Forward-rate agreements, used to wager on future interest rates, show bets for 24 basis points in cuts over the next three months. Derivatives traders have kept estimates largely unchanged in the past three weeks, pegging the main rate to fall to about 0.8 percent
Hungary “excludes” the introduction of a currency cap akin to the Czech central bank’s practice to stem the koruna’s appreciation. Policy makers in Budapest are aiming for stability in both interest rates and in the exchange rate, Nagy said.
Hungary’s benchmark rate is the region’s lowest after the Czech Republic’s, whose central has held its key rate at a “technical zero” of 0.05 percent for about 3 1/2 years. Poland has left its main rate at 1.5 percent for the past year, while Romania’s has been at 1.75 percent for seven months.
“We really don’t like” the Czech method, Nagy said. “We won’t allow the market to push us into an exchange-rate cap model.”
Consumer prices fell for the first time in six months in March from a year ago, moving more distant from the central bank’s 3 percent inflation rate target.

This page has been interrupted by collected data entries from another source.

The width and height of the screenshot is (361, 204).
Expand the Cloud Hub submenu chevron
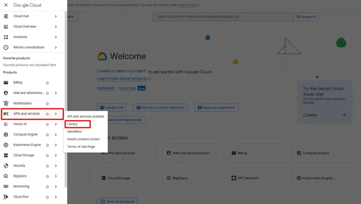56,16
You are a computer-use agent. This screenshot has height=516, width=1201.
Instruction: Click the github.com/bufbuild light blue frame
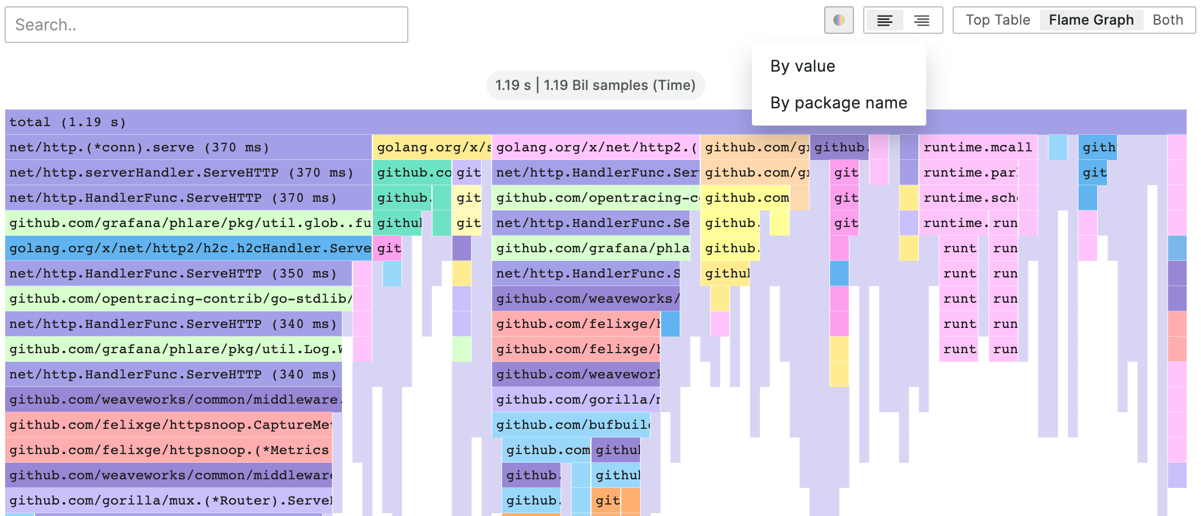571,425
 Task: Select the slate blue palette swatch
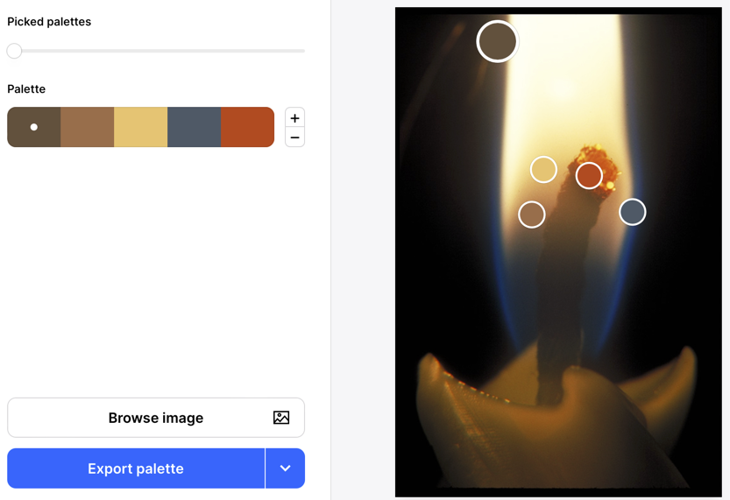click(x=194, y=127)
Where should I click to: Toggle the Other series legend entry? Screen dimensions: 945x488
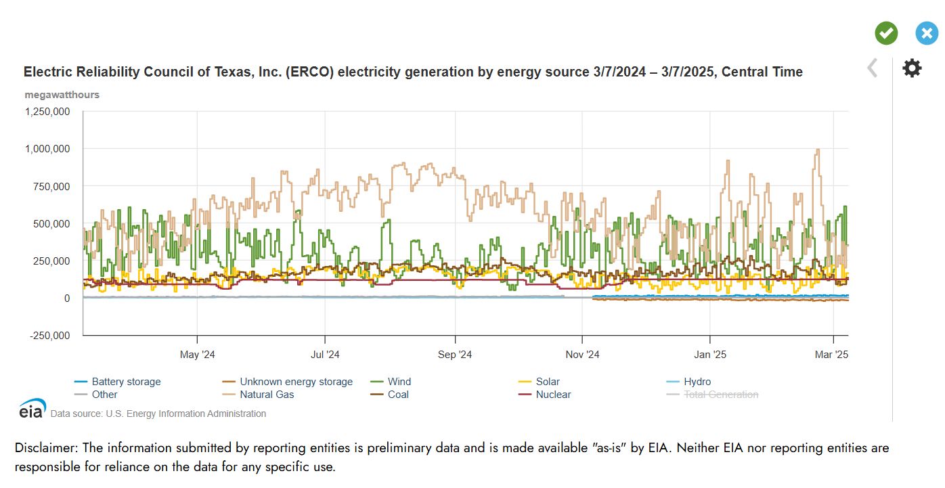(104, 395)
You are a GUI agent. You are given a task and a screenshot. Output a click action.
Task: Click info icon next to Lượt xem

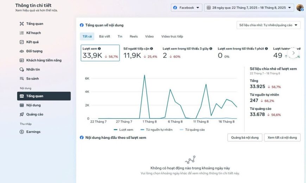pos(100,49)
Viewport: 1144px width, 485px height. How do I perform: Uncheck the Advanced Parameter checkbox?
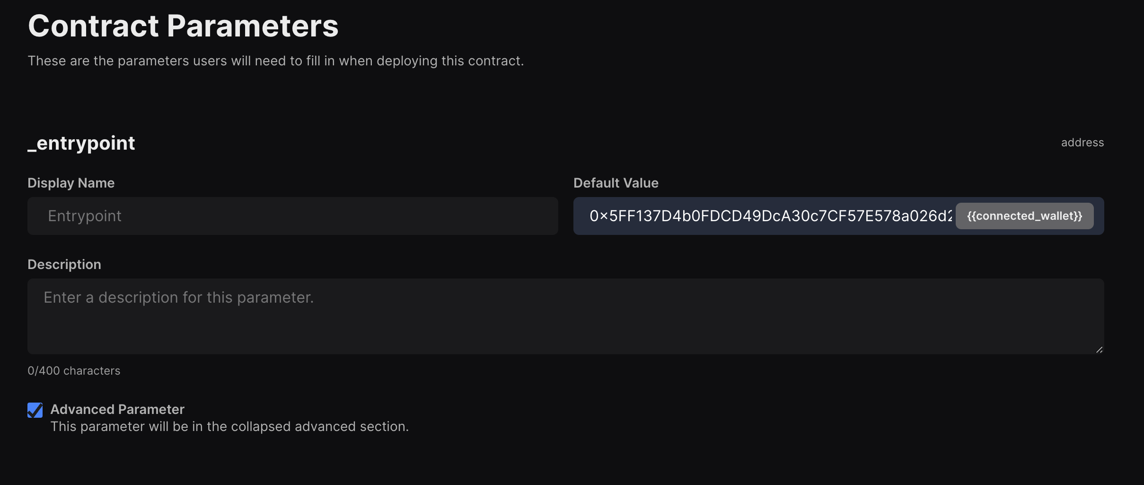35,410
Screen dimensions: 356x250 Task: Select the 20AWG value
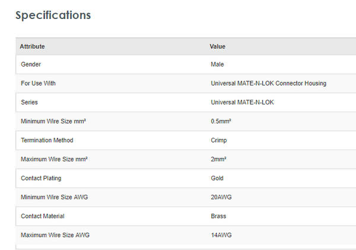(220, 197)
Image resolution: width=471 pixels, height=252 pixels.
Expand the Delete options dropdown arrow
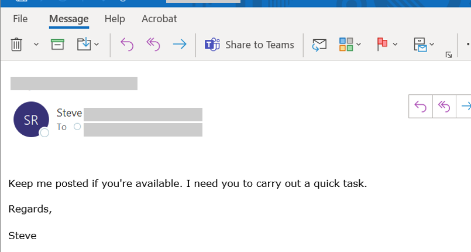(36, 45)
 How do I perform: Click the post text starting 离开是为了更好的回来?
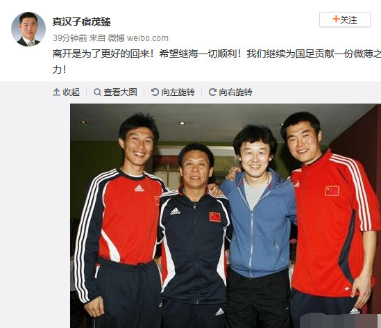(217, 62)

Prime Minister Viktor Orban’s cabinet, sliding in opinion polls, is preparing cuts in the value-added tax rate for some food staples, Internet and restaurant services in 2017. The cabinet forecasts an average inflation rate of 0.9 percent in 2017, compared with the central bank’s 2.4 percent estimate, published before the tax plans were announced.
The VAT cut’s impact on inflation may be more limited as wage growth is accelerating, raising inflationary pressure to the point where “we can’t ignore it,” Nagy said. The government’s 2017 budget forecasts the deficit widening to 2.4 percent of gross domestic product from an estimated 2 percent this year, partly due to pre-election spending on state salaries. The next parliamentary ballot is scheduled for the spring of 2018.
Looser fiscal policy may allow the central bank to limit further monetary easing, Nagy said. The bank is phasing out interest-rate swaps offered to commercial lenders to push their liquidity into government bonds, which has cut borrowing costs. Mandatory pricing on the interbank forint market will be introduced on May 2 and mandatory volumes may also be considered if rates don’t begin to diverge from the benchmark.
Policy makers are ready for more unconventional policies after the end of the rate-cut cycle if such moves become necessary, Nagy said.